After bombs, drugs and suspicious activity, dogs can now potentially help detect the new novel Coronavirus.
Dogs' keen sense of smell might help them detect the most complicated kind of coronavirus patient - the asymptomatic carriers, who can turn into super spreaders.
A British charity has teamed up with scientists to see whether dogs could help detect COVID-19 through their keen sense of smell.
Medical Detection Dogs will work with the London School of Hygiene and Tropical Medicine (LSHTM) and Durham University in northeast England to determine whether canines could help diagnoses.
It follows previous research into dogs' ability to sniff out malaria and is based on a belief that each disease triggers a distinct odour.
The organisations said they had begun preparations to train dogs in six weeks "to help provide a rapid, non-invasive diagnosis towards the tail end of the epidemic".

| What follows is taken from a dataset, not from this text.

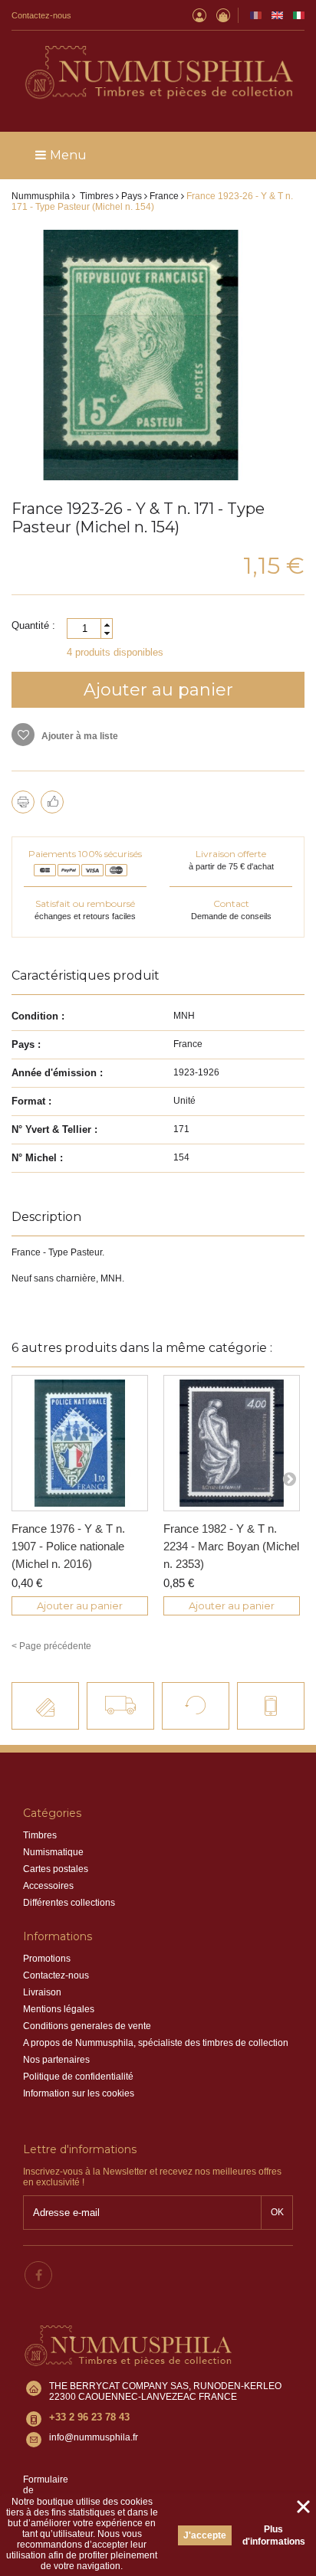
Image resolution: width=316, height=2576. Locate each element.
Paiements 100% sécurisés (85, 853)
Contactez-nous (41, 15)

The charity has previously trained dogs to detect diseases such as cancer, Parkinson's and bacterial infections by sniffing samples taken from patients.
They can also detect subtle changes in skin temperature, potentially making them useful to determining if a person has a fever.
"In principle, we're sure that dogs could detect COVID-19," said Claire Guest, founder and chief executive of Medical Detection Dogs.
"We are now looking into how we can safely catch the odour of the virus from patients and present it to the dogs.
"The aim is that dogs will be able to screen anyone, including those who are asymptomatic, and tell us whether they need to be tested.
"This would be fast, effective and non-invasive and make sure the limited NHS (National Health Service) testing resources are only used where they are really needed."
The head of disease control at the LSHTM said dogs could detect malaria with "extremely high accuracy" and, as other respiratory diseases changed body odour, there was a "very high chance" it could also work with COVID-19.
“It’s very early stages,” says James Logan, head of LSHTM’s Department of Disease Control. “We know diseases have odors — including respiratory diseases such as influenza — and that those odors are in fact quite distinct. There is a very, very good chance that Covid-19 has a specific odor, and if it does I am really confident that the dogs would be able to learn that smell and detect it.”
Detection dogs could be deployed at airports at the end of the epidemic to rapidly identify people carrying the virus, helping prevent the re-emergence of the disease, according to Steve Lindsay from Durham University.
If the project is successful, dogs will be able supplement ongoing testing by screening for the virus accurately and could “triage” 250 people per hour– by the summer in England.